7 Février 2017 , Rédigé par librepensee04

15 novembre 2016
France-culture
La Libre Pensée sur France Culture - 10 juillet 2016

 

Thème de l’émission : Le Chevalier de La Barre

 David Gozlan reçoit Dominique Dattola, réalisateur.


Il y a 250 ans, le 1er juillet 1766 à Abbevile, le chevalier François-Jean Lefebvre de La Barre était supplicié. Il subit la question ordinaire et les brodequins qui consistent à lui broyer les jambes. Après ce supplice il sera décapité sur la place publique, son corps sera jeté dans le bucher ainsi qu’un exemplaire du Dictionnaire philosophique de Voltaire. 
Le chevalier de La Barre était âgé alors de 20 ans. Pourquoi mourir à 20 ans ? Parce qu’il est soupçonné de ne pas avoir retiré son chapeau devant une procession.

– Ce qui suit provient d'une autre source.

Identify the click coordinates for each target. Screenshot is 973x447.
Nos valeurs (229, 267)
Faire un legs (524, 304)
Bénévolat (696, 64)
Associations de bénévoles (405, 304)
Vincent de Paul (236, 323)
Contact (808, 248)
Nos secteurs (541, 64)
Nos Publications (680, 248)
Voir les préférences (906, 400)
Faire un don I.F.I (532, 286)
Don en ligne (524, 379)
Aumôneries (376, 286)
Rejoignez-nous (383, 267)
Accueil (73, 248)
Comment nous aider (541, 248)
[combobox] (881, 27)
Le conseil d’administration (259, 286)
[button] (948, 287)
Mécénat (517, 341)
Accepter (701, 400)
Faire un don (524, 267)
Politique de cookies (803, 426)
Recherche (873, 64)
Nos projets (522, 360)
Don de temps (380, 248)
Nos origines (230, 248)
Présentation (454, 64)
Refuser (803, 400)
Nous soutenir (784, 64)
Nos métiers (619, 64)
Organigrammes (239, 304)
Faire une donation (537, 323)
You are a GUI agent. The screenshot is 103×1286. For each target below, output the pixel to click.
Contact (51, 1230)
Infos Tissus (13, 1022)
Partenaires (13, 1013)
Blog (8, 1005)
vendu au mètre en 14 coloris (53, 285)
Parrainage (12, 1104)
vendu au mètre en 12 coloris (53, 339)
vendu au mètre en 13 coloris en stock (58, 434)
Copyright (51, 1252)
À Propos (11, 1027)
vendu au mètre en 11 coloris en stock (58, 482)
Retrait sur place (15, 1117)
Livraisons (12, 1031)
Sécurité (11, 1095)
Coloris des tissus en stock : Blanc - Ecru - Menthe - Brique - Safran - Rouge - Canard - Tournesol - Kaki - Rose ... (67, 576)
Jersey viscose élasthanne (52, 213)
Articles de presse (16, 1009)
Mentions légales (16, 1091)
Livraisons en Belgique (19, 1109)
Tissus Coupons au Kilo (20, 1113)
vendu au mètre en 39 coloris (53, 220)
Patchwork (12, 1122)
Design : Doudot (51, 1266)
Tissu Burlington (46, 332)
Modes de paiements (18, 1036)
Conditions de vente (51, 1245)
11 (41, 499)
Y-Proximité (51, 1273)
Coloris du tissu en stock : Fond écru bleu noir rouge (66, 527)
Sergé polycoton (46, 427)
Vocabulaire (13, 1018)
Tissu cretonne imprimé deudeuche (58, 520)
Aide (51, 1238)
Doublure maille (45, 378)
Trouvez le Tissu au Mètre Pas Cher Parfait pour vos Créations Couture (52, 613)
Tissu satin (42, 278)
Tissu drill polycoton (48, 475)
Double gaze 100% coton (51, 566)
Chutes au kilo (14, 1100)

Il y a trois ans, le réalisateur Dominique Dattola, signe un récit-documentaire musical de 110 minutes intitulé « Les trois vies du Chevalier ». 
Bonjour Dominique.

D.D. : Bonjour David.

D.G. : « Les trois vies du chevalier », il s’agit bien du chevalier de La Barre mais pas seulement. Pourquoi partir de ce chevalier et pour aller où ?

D.D. : J’ai souhaité raconté l’histoire de la liberté de penser en France depuis l’Ancien Régime. Une histoire qui petit à petit, en cours de route, devient l’histoire de la laïcité. Le chevalier de La Barre qui a été exécuté en 1766, ne pouvait représenter qu’un épisode de l’Ancien Régime mais tous les défenseurs qui se sont intéressés à son sort, qui ont essayé de le réhabiliter à titre posthume, tous les penseurs qui ont pris le chevalier de La Barre pour exemple jusqu’à aujourd’hui, m’ont été d’un grand secours pour construire le fil conducteur de cette grande histoire de la liberté de penser en France depuis le Siècle des Lumières jusqu’à aujourd’hui.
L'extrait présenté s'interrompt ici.